FERNANDO GONZÁLEZ OLAECHEA

En Lima, según estimaciones oficiales, viven más de dos millones de provincianos. Estas personas, que llegaron por diversos motivos, respiran, trabajan, sufren y gozan en la capital. La vida de la ciudad es su vida, pero también lo es la de la ciudad o el pueblo que dejaron atrás.

El binomio de dónde vengo y dónde estoy toma más fuerza durante una fecha fundamental como la Navidad. Y aunque para muchos estas fiestas no sean más que otra reunión social, hay quienes, a través de la música o la comida, refuerzan su identidad como una forma de decir no soy ni lo uno ni lo otro: soy ambos.

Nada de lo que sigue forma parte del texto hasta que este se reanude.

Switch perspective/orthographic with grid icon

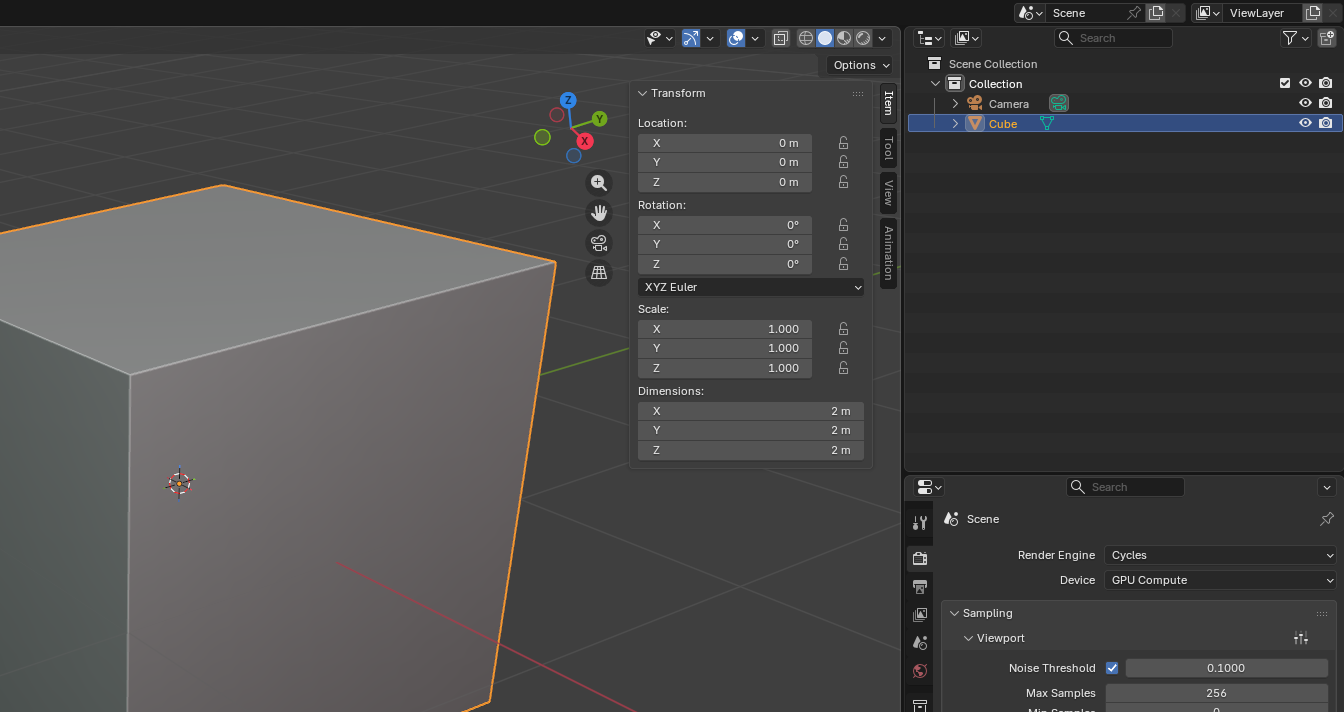tap(599, 272)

Bien sean de Antabamba, en Apurímac; del Carmen, en Chincha; o de San Hilarión, en San Martín; este festejo saca a relucir aquello que puede mostrarlos como son.

“Hay que tomar en cuenta lo musical y lo culinario porque sirven como comunicantes para construir un espacio social e interactivo en que los participantes refuerzan sus vínculos, afectos y su sentido de convivencia. Estos dos aspectos facilitan la interacción”, explica a El Comercio el antropólogo de la Universidad Católica Gabriel Calderón.

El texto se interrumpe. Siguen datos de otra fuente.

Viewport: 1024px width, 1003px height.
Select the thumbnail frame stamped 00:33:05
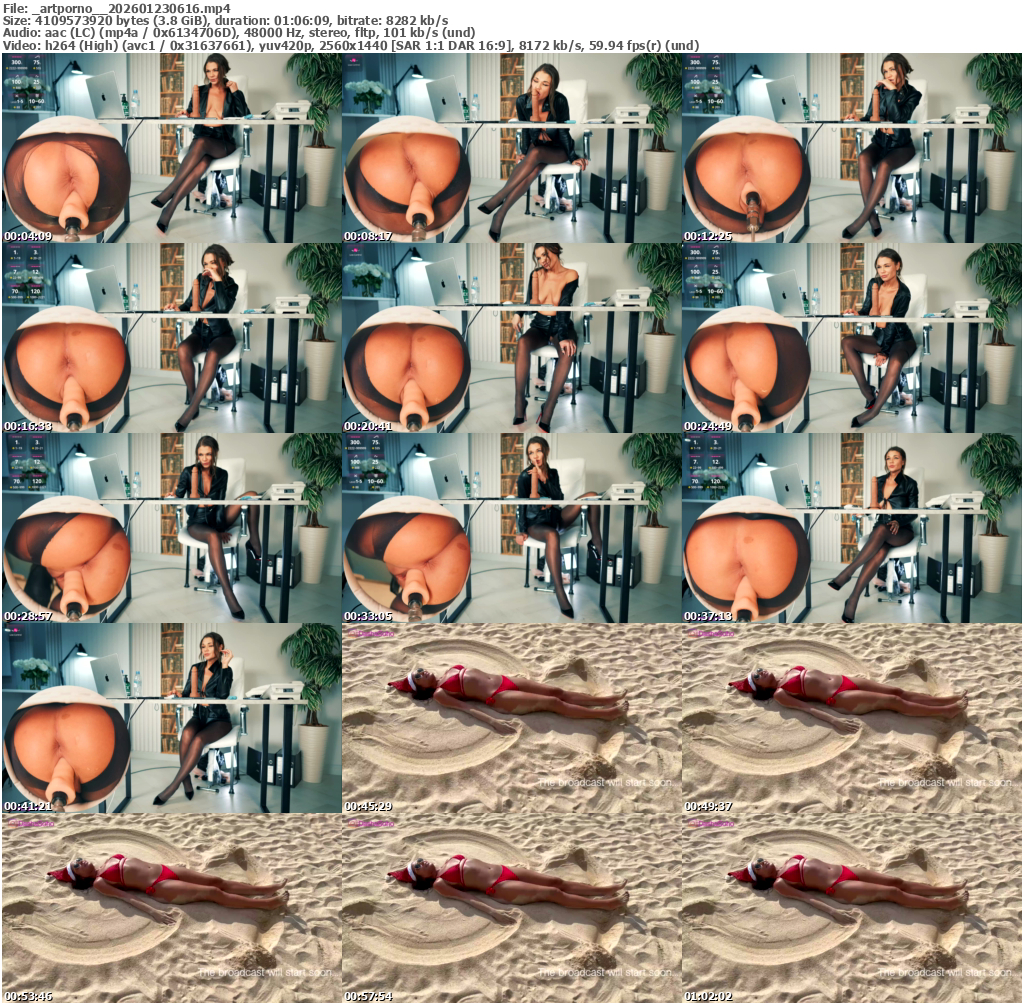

Para el especialista, estas fechas, además de tener una dimensión social, también reafirman una cosmovisión, muchas veces vinculada a la agricultura.

Carlos Eduardo Aramburú, antropólogo y especialista en temas de demografía, opina que la supervivencia de estas formas de celebración remite a una cercanía a la religión, un tema secundario en la versión más estadounidense de la fiesta.